Page excerpt =>
-- Begin --

My Buddy is a Cage – Raising Arizona (1987)

Honestly, I have no idea why Nicolas Cage has become such an easy punchline these days. Well, that’s not exactly true.  It’s fair to say he’s elevated the art of scenery chewing to a completely different plane of existence. Lord knows I haven’t been the kindest to Mr. Cage’s more recent ouevre, so what better way to apologize than with a weekly feature on a blog three people read?  As a gesture of good faith, I’m kicking this thing off with a film I already know is high quality: Raising Arizona.  See? I’m only a dick on Mondays!
Repeat offender and expert in petty crimes, H.I. (call him “Hi”) McDunnough falls head over heels for Edwina (call her “Ed”), the police officer who habitually takes his prints and mugshot on each station visit.  The two of them settle down and Hi pledges to walk the straight and narrow path.  However when they realize they can’t have children, they make the next logical step: steal someone else’s.  What follows is a game of hot-potato amongst several interested parties who all try to lay claim to the newborn infant.
Yes, this is my flaccid olive branch to Mr. Cage.  He’s pretty darn good here.  Maybe it’s because Cage’s wild, uncouth spasms don’t seem strange when bursting out of the much younger Hi.  Maybe it’s Hi’s slipshod tussock of a hairdo.  It’s probably his mustache.
I’m referring to that caterpillar just north of his upper lip.  We are firmly entrenched in the late 80’s, ladies and gentlemen.  The uncertain Southern drawl and the incessant Aloha shirt all add to Cage’s portrait of Hi McDunnough, a portrait that’s not split in two so much as it just hasn’t had its finishing touhes yet.  There’s a subtle (Yes! Subtle!) resignation to Hi, but Cage also weaves in this complacent melancholy.  Raising Arizona’s fantastic first ten minutes features some quality Cage narration where he details a compacted metamorphosis of a very, very old child into a young man:

“I tried to stand up and fly straight, but it wasn’t easy with that sumbitch Reagan in the White House.”  It’s goofy and a little morose at the same time, like a lot of the stories the Coen Brothers are interested in telling.  You can pick out elements from those opening sequences too: that up-to-no-good banjo? That’s O Brother Where Are Thou?  And narration and the jabs at Reagan?  Big Lebowski all the way.  Even bits of Fargo‘s black humor first take root here.  Tonally, Raising Arizonas probably closest to The Ladykillers, even if I’d just as soon forget about that one.

-- End --

Given task 1 =>
Express the entries from the line containing "Click Sublimation Energy" through the line containing "tap(254, 126)" as a JSON list of strings, one string per line, omitting blank lines.
The review and the entries come from unrelated sources.

Stored data entries
-- Begin --

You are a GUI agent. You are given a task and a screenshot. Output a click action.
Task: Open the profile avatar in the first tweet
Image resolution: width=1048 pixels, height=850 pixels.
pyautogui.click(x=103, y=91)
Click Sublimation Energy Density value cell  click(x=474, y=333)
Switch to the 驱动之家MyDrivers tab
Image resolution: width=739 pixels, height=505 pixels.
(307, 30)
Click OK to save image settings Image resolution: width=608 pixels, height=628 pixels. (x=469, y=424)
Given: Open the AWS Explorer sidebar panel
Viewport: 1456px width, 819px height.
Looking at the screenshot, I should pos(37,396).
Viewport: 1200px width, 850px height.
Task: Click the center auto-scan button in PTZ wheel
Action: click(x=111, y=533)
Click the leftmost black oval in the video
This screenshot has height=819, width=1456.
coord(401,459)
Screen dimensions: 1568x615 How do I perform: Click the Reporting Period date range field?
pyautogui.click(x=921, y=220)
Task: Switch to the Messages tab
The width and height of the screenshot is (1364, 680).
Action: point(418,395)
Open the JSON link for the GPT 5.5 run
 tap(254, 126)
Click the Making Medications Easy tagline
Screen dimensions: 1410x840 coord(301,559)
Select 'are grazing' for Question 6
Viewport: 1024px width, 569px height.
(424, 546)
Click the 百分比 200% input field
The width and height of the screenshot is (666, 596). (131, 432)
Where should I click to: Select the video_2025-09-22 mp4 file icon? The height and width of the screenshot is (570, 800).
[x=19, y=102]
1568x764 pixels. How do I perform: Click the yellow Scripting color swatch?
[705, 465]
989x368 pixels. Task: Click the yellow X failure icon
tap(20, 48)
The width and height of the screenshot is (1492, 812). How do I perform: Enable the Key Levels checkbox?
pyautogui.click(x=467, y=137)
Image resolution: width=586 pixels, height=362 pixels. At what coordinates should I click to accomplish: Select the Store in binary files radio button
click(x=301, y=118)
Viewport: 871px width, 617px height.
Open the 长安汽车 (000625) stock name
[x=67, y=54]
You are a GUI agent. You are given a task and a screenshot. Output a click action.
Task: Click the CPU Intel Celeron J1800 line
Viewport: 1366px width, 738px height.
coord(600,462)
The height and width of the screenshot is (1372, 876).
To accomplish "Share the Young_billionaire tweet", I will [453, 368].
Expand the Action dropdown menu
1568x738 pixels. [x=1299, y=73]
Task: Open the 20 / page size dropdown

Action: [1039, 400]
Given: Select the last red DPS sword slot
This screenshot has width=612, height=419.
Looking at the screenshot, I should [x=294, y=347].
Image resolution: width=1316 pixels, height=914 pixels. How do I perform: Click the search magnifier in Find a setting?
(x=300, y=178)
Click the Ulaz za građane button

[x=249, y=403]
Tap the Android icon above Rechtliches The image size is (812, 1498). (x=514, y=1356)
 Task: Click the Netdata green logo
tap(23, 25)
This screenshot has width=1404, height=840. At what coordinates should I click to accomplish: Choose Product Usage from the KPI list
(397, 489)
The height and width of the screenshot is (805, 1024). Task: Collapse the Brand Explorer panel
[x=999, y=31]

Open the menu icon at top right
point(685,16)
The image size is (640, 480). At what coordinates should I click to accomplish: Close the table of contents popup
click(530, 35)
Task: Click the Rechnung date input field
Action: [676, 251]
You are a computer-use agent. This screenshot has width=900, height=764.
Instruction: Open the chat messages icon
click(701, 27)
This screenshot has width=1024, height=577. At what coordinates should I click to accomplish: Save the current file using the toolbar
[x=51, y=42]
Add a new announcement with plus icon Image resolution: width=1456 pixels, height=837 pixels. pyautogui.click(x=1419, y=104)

-- End --

Given task 2 =>
Quote the Raising Arizona review from "Honestly, I have" to "dick on Mondays!".

Response 1 =>
[
  "Click Sublimation Energy Density value cell  click(x=474, y=333)",
  "Switch to the 驱动之家MyDrivers tab",
  "Image resolution: width=739 pixels, height=505 pixels.",
  "(307, 30)",
  "Click OK to save image settings Image resolution: width=608 pixels, height=628 pixels. (x=469, y=424)",
  "Given: Open the AWS Explorer sidebar panel",
  "Viewport: 1456px width, 819px height.",
  "Looking at the screenshot, I should pos(37,396).",
  "Viewport: 1200px width, 850px height.",
  "Task: Click the center auto-scan button in PTZ wheel",
  "Action: click(x=111, y=533)",
  "Click the leftmost black oval in the video",
  "This screenshot has height=819, width=1456.",
  "coord(401,459)",
  "Screen dimensions: 1568x615 How do I perform: Click the Reporting Period date range field?",
  "pyautogui.click(x=921, y=220)",
  "Task: Switch to the Messages tab",
  "The width and height of the screenshot is (1364, 680).",
  "Action: point(418,395)",
  "Open the JSON link for the GPT 5.5 run",
  " tap(254, 126)"
]

Response 2 =>
Honestly, I have no idea why Nicolas Cage has become such an easy punchline these days. Well, that’s not exactly true.  It’s fair to say he’s elevated the art of scenery chewing to a completely different plane of existence. Lord knows I haven’t been the kindest to Mr. Cage’s more recent ouevre, so what better way to apologize than with a weekly feature on a blog three people read?  As a gesture of good faith, I’m kicking this thing off with a film I already know is high quality: Raising Arizona.  See? I’m only a dick on Mondays!